This salad is definitely a multi-tasker. I thought it made a delicious lunch on its own and it was a fantastic side for dinner. But I must say, my favorite way to eat this salad was using the leftovers alongside some scrambled eggs for a healthy, hearty, protein-packed breakfast. The flavors of the salad melded and actually became better.
Black Bean and Edamame Salad
slightly adapted from Clean Eating Magazine, March 2012
Ingredients:
1 1/2 TBSP extra-virgin olive oil
2 cloves garlic, minced
2 TBSP fresh lime juice
2 TBSP apple cider vinegar
1/2 tsp. salt (preferably sea salt)
1/2 tsp. freshly-ground black pepper
1/2 tsp. ground cumin
1 (15 oz.) can black beans, drained and rinsed
1 c. grape tomatoes, halved
1 c. fresh or thawed frozen edamame, shelled
1 Anaheim chile, seeded and diced
1/2 c. chopped fresh cilantro
1/3 c. diced red onion
4 oz. fresh mozzarella (the kind packed in water), cut into 1/4-in. cubes
Directions:
1. In a small bowl, whisk together oil, garlic, lime juice, vinegar, salt, pepper, and cumin.
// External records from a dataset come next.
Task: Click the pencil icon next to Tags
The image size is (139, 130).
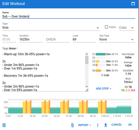Action: pyautogui.click(x=17, y=48)

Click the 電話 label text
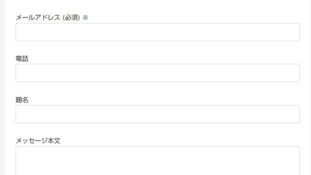point(22,59)
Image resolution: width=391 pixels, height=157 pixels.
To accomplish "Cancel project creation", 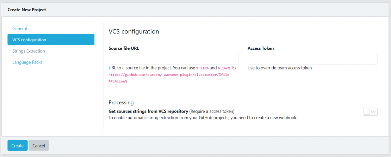I will pyautogui.click(x=39, y=145).
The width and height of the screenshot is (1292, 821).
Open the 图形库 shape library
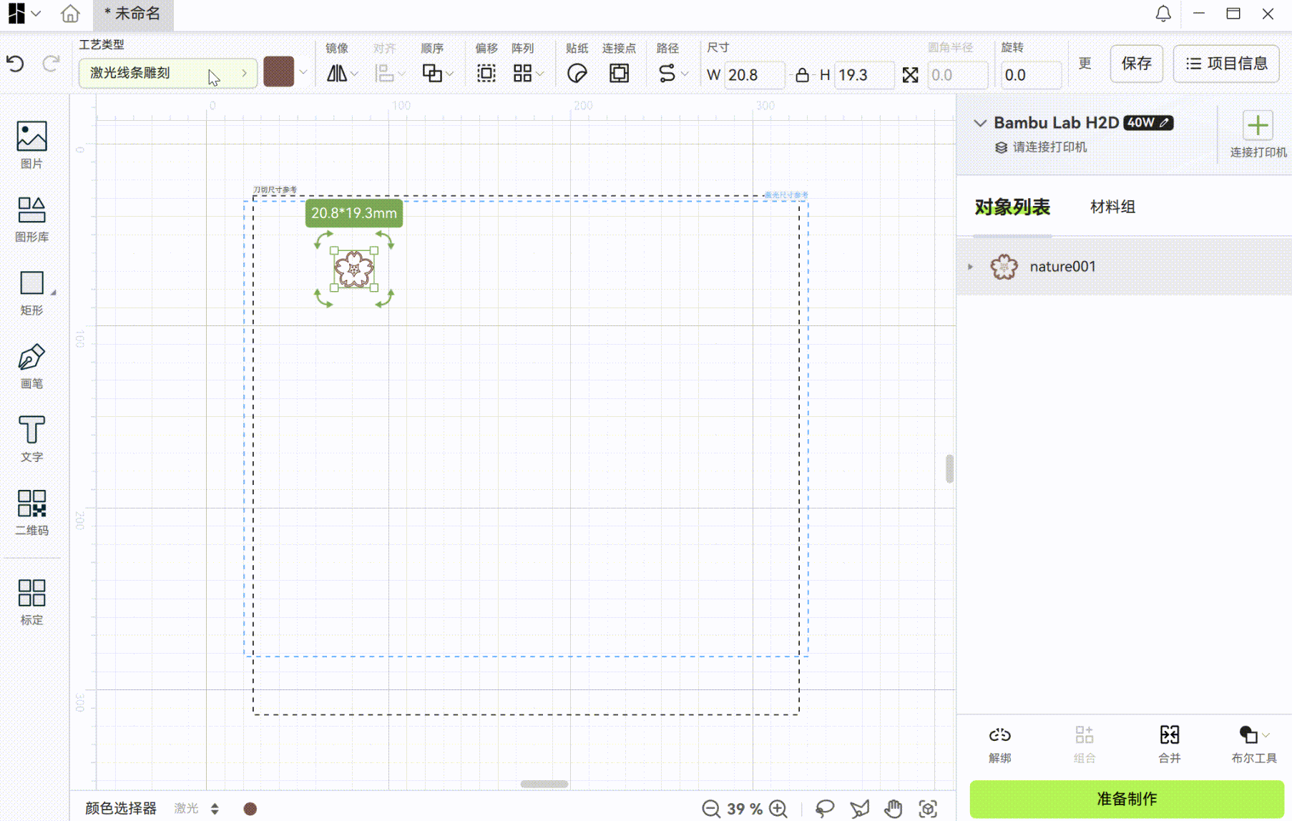[31, 219]
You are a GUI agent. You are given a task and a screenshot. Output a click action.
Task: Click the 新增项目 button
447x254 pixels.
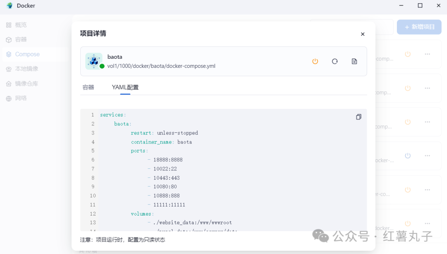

2. Mix together beans, tomatoes, edamame, chile, cilantro, and onion.
3. Toss bean mixture with dressing. Add cheese just before serving. Serves 4 as a main dish and 6 as a side.
Ive never really thought about salad for breakfast!
I'm so making this to take for lunch!
That Girl–I hadn't really intended to use it that way, but one bit and I knew it was made for eggs.Cate–I loved it for lunch!
You had me at edamame. Nice salad, thanks for sharing.
Never would have thought of putting edamame and black beans together, but now that I think about it – what a winning combination! I love the pop of colors, too! 🙂
The flavors in this salad sound so delicious! I wonder if it would be good with queso also…
Joanne, I did think about changing out the mozzarella for queso fresco or feta. I decided to stick with what the recipe called for, but I think just about any semisoft white cheese would be great.